SECONDARY OBJECTIVES:
I. To determine the pharmacokinetics (PKs) of CPI-613 following intravenous (IV) administration in combination with high dose cytarabine and mitoxantrone.
II. To observe the response rate (complete response [CR], complete response with incomplete platelet recovery [CRi] and partial response [PR]) of CPI-613 in combination with high dose cytarabine and mitoxantrone.
III. To observe the overall survival of patients treated with CPI-613 in combination with high dose cytarabine and mitoxantrone.
OUTLINE: This is a dose-escalation study of CPI-613.

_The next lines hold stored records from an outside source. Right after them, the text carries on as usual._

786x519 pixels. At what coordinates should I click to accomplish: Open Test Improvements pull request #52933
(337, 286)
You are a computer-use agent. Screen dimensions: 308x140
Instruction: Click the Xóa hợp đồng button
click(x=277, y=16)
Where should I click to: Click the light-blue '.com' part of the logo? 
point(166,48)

Patients receive CPI-613 intravenously (IV) over 2 hours on days 1-5, cytarabine IV over 3 hours every 12 hours for 5 doses beginning on day 3, and mitoxantrone hydrochloride IV over 15 minutes after the 1st, 3rd, and 5th doses of cytarabine. . Treatment repeats every 14 days for up to 2 courses* in the absence of disease progression or unacceptable toxicity.

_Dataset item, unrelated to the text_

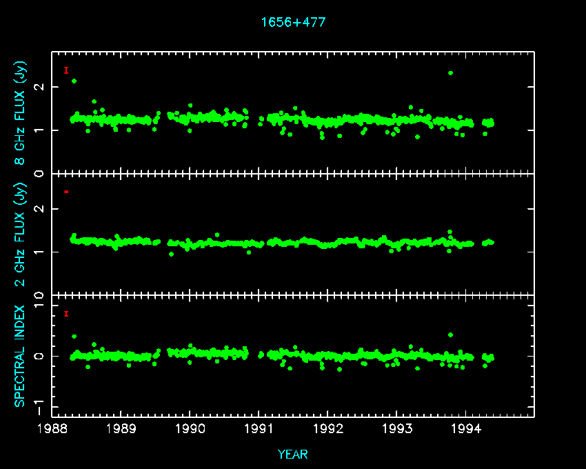Click the red error bar in 8 GHz panel

[66, 70]
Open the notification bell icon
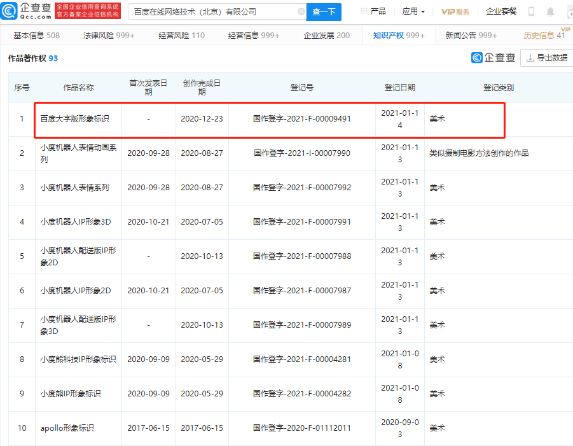573x446 pixels. [551, 11]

NOTE: *Patients undergoing a second course of therapy receive CPI-613 IV over 2 hours on days 1-3, cytarabine IV over 3 hours every 12 hours for 5 doses beginning on day 2, and mitoxantrone hydrochloride IV over 15 minutes after the 1st and 3rd doses of cytarabine.
After completion of study treatment, patients are followed up for 6 months.
Enrollment
Sex
Ages
Volunteers
Inclusion criteria
- Patients must have histologically or cytologically documented relapsed and/or refractory acute myeloid leukemia
- Eastern Cooperative Oncology Group (ECOG) performance status of ≤ 3
- Expected survival > 3 months
- Women of child-bearing potential (i.e., women who are pre-menopausal or not surgically sterile) must use accepted contraceptive methods (abstinence, intrauterine device [IUD], oral contraceptive or double barrier device), and must have a negative serum or urine pregnancy test within 1 week prior to treatment initiation; (Note: Pregnant patients are excluded because the effects of CPI-613 on a fetus are unknown)

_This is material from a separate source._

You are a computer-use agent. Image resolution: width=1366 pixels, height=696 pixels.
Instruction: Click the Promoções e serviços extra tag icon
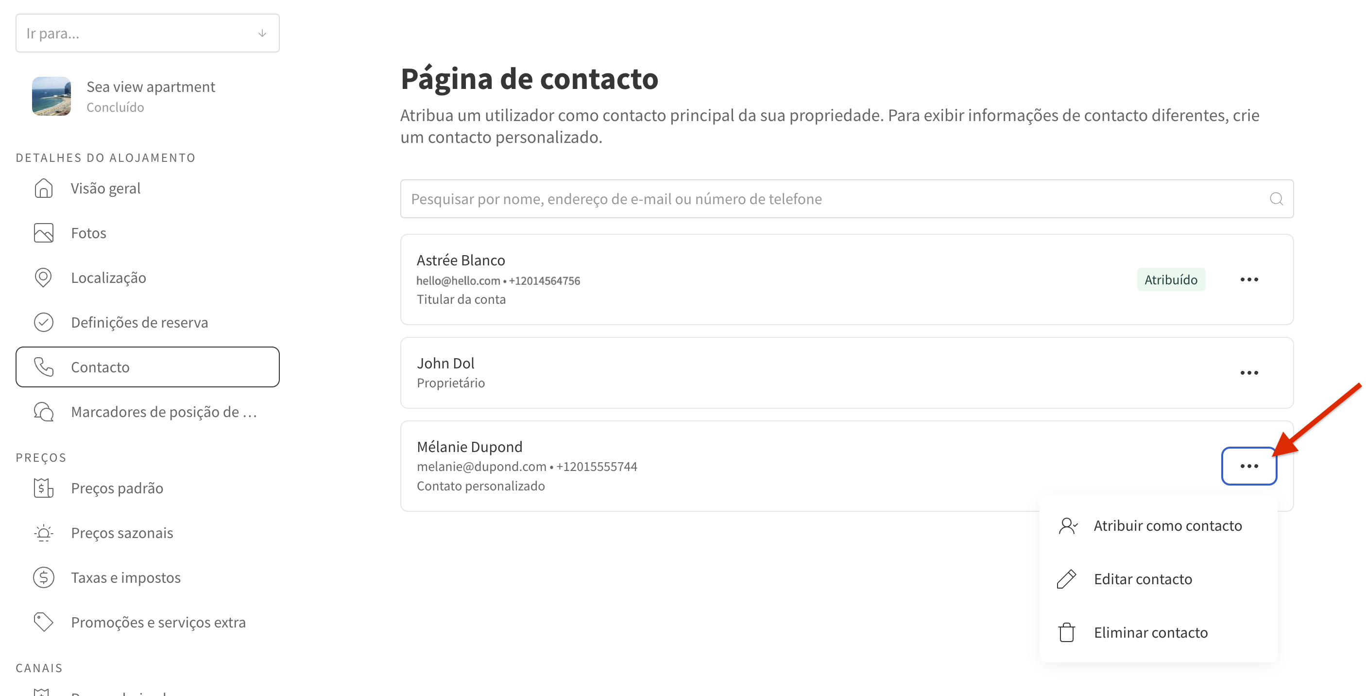(43, 622)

- Fertile men must practice effective contraceptive methods during the study period, unless documentation of infertility exists
- Mentally competent, ability to understand and willingness to sign the informed consent form
- No radiotherapy, treatment with cytotoxic agents (except CPI-613), treatment with biologic agents or any anti-cancer therapy within the 2 weeks prior to treatment with CPI-613; patients must have fully recovered from the acute, non-hematological, non-infectious toxicities of any prior treatment with cytotoxic drugs, radiotherapy or other anti-cancer modalities (returned to baseline status as noted before most recent treatment); patients with persisting, non-hematologic, non-infectious toxicities from prior treatment ≤ grade 2 are eligible, but must be documented as such
- Aspartate aminotransferase ([AST]/serum glutamic oxaloacetic transaminase [SGOT]) =< 3 x upper normal limit (UNL), alanine aminotransferase ([ALT]/serum glutamate pyruvate transaminase [SGPT]) =< 3 x UNL (=< 5 x upper limit of normal [ULN] if liver metastases present)
- Bilirubin =< 1.5 x UNL
- Serum creatinine =< 1.5 mg/dL or 133 μmol/L
- International Normalized Ratio or INR must be < 1.5
Exclusion criteria
- Serious medical illness, such as significant cardiac disease (e.g. symptomatic congestive heart failure, unstable angina pectoris, myocardial infarction within the past 6 months, uncontrolled cardiac arrhythmia, pericardial disease or New York Heart Association class III or IV), or severe debilitating pulmonary disease, that would potentially increase patients' risk for toxicity
- Patients with active central nervous system (CNS) or epidural tumor
- Any active uncontrolled bleeding, and any patients with a bleeding diathesis (e.g., active peptic ulcer disease)
- Pregnant women, or women of child-bearing potential not using reliable means of contraception (because the teratogenic potential of CPI-613 is unknown)
- Lactating females because the potential of excretion of CPI-613 into breast milk (Note: Lactating females are excluded because the effects of CPI-613 on a nursing child are unknown)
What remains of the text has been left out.